When you hear the word “Cowgirl”, what do you picture? For many generations this term was undefined. Women were excluded from this traditionally masculine field of work. Instead, females were defined as the “moral guardians of American culture”. As westward expansion increased, new opportunities opened up for women. The world would discover that women could also ride and shoot. To learn more about these unheralded heroes of the west, we dropped by the National Cowgirl Museum, in Fort Worth, Texas. This one-of-a-kind attraction honors the trailblazing spirit of the women who left their mark on history.
We want to thank the National Cowgirl Museum for hosting our visit. Rest assured all opinions are our own.

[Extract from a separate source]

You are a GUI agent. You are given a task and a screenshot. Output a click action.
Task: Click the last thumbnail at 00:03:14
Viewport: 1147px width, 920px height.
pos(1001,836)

In the 1800s, women were still expected to wear skirts and ride sidesaddle. Out on the frontier things were changing. The inclusion of women into the cattle industry didn’t happen overnight. Cowgirls started as helpers working alongside their male counterparts. Daughters of ranchers grew up learning to ride and rope just like their brothers. It was not uncommon for women to run the ranch while the men left on lengthy cattle drives. There are few records about this transition but by the 1890s, the term “cowgirl” began appearing in print.
Leaving Their Mark on History
This was likely a result of the growing popularity of Wild West shows, which began popping up in the 1880s. One of the biggest was Buffalo Bill’s Wild West Show. The traveling vaudeville performances brought the audiences an exaggerated version of the Wild West. Much of the action was designed to recreate historic reenactments, like train robberies or Custer’s Last Stand. Riding and shooting demonstrations were popular with the audiences and this is where many women excelled. Female performers, like Annie Oakley and Calamity Jane, impressed the crowds with their proficiency with guns and horses alike.
As we explored the National Cowgirl Museum, we found ourselves in the “It’s Never Just A Horse” exhibit. Here we discovered interesting facts about the connection between rider and steed. I’m not sure how I lived this long but was still unaware of the use of hobbles. These “handcuffs” for horses prevent a long walk home, but still allow the animal to graze. In a nearby alcove, we found a bucking bronc that visitors can use to test their riding skills. I enjoyed this “safe” version and imagined myself in the midst of a rodeo.
With the days of Wild West shows over, cowgirls have learned to adapt to the changing landscape. Almost every rodeo will include female participants. We are fans of country music, so seeing some of the familiar names on display was an added bonus. With over 5000 artifacts in their collection, the National Cowgirl Museum has lots to offer visitors. One thing that was a repeating theme is that cowgirls aren’t afraid to show off a little. We were seeing quite a bit of bling in their outfit and accessories. Even their horses would be decked out.
Dare To Wear
The National Cowgirl Museum has a designated space for revolving exhibits. During our visit, they were hosting “Dare To Wear”. On display were a variety of unique outfits designed for various occasions. To say that some were flamboyant may be an understatement. We’re sure that the wearers received plenty of looks when they appeared in these flashy outfits. I think this may be why we liked it so much. It shows that the wearers were not afraid of drawing attention to themselves.
National Cowgirl Museum
It’s strange to think that cowgirls haven’t been recognized more than a few generations. We grew up seeing them in many roles, so we assumed that had always been the case. The National Cowgirl Museum helped us see just how much has changed since the 1800s. These days we cheer on barrel racers or dance to the beat of our favorite female country performers. Cowgirls have become as commonplace as cowboys and we believe that’s how it should be.